Ganjar sepertinya mengakui dan sadar betul dengan kebenaran pendapat Kepplinger tersebut. Dia mencoba mengatasi hal tersebut dengan konsistensi dalam membuat konten dan merespons setiap keluhan masyarakat di akun media sosialnya. Bagi Ganjar tak hanya media mainstream, media sosial kini sudah menjadi salah satu kekuatan sosial dalam masyarakat. Logika media harus dipahami sebagai peran media dalam proses pembentuk dan pengakuan realitas sosial.

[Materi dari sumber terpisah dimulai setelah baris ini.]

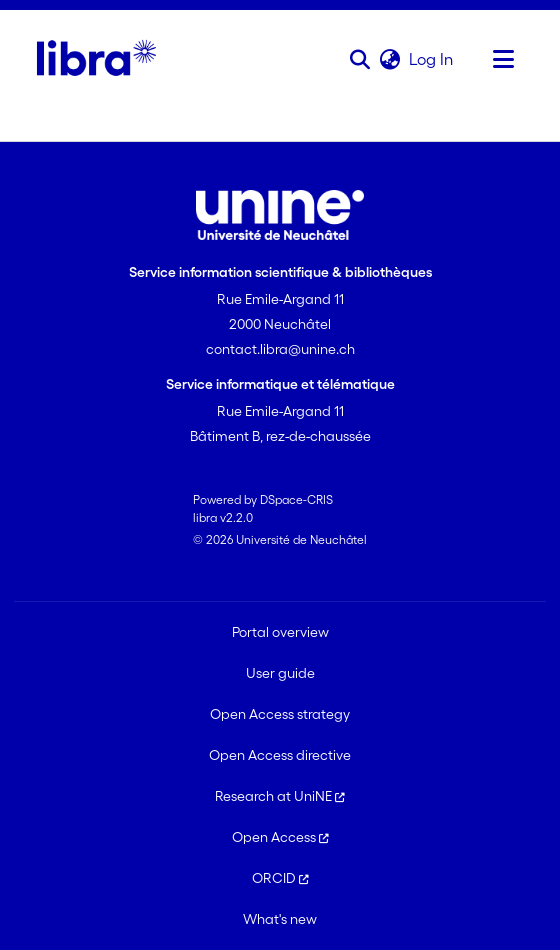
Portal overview (280, 632)
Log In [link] (432, 59)
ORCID (280, 878)
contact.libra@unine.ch (280, 349)
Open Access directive (280, 755)
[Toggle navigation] (503, 59)
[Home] (96, 59)
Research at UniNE (280, 796)
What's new (280, 919)
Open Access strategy (280, 714)
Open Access (280, 837)
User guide (280, 673)
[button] (359, 59)
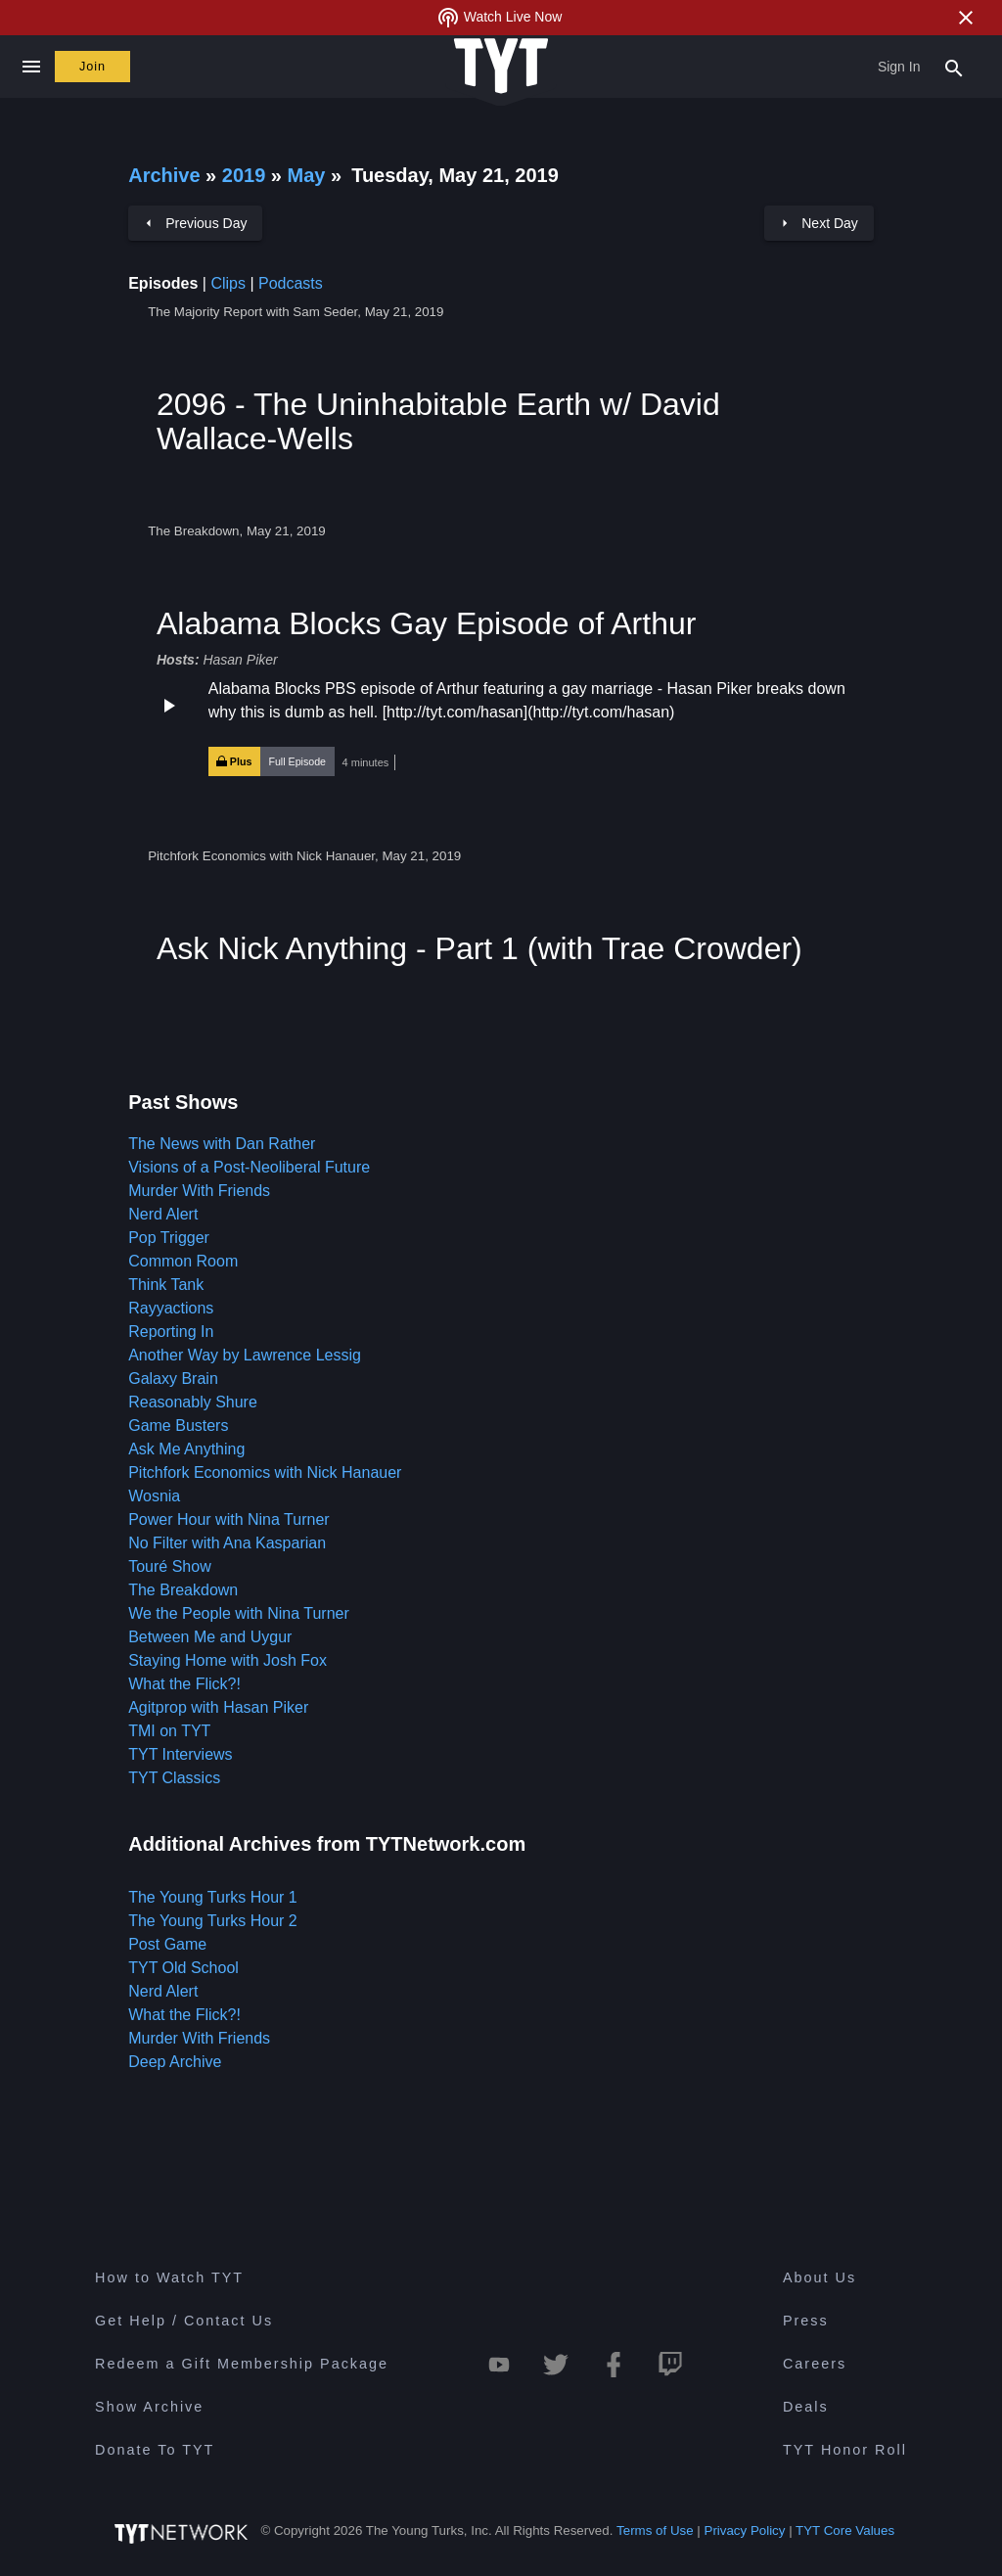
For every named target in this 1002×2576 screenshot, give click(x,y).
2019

Altheide (1979) menyebut bahwa logika media bersifat interaktif, berdasarkan pendapat sejumlah audiens, bukan lagi pada hubungan satu arah di mana media mendikte definisi dari realitas seperti praktik media mainstream saat ini. Kehadiran media sosial telah mengubah cara informasi disebarluaskan, yang memperkenalkan logika distribusi yang berbeda. Di era digital produksi informasi tak lagi hanya bisa dilakukan oleh profesional, seperti jurnalis lalu disebarkan oleh media mainstream.
Masyarakat, pejabat, termasuk Ganjar Pranowo juga bisa memproduksi, menyaring, mengedit, dan meneruskan informasi ke orang lain melalui akun media sosial mereka. Mengacu pada pendapat Van Dijck dan Poell (2013) ada empat prinsip dasar logika media sosial, yakni programabilitas, popularitas, konektivitas, dan datafikasi. Empat prinsip ini harus diperhatikan oleh seorang politikus yang ingin menggunakan media sosial untuk menaikkan popularitas.
Namun, media sosial bukan satu-satunya platform untuk mendulang popularitas, akseptabilitas, maupun elektabilitas. Ada sarana lain yang juga biasa digunakan, seperti memasang baliho, iklan di media massa, atau tampil di media massa.
Erwin Dariyanto mahasiswa Pascasarjana Universitas Indonesia
Disarikan oleh P.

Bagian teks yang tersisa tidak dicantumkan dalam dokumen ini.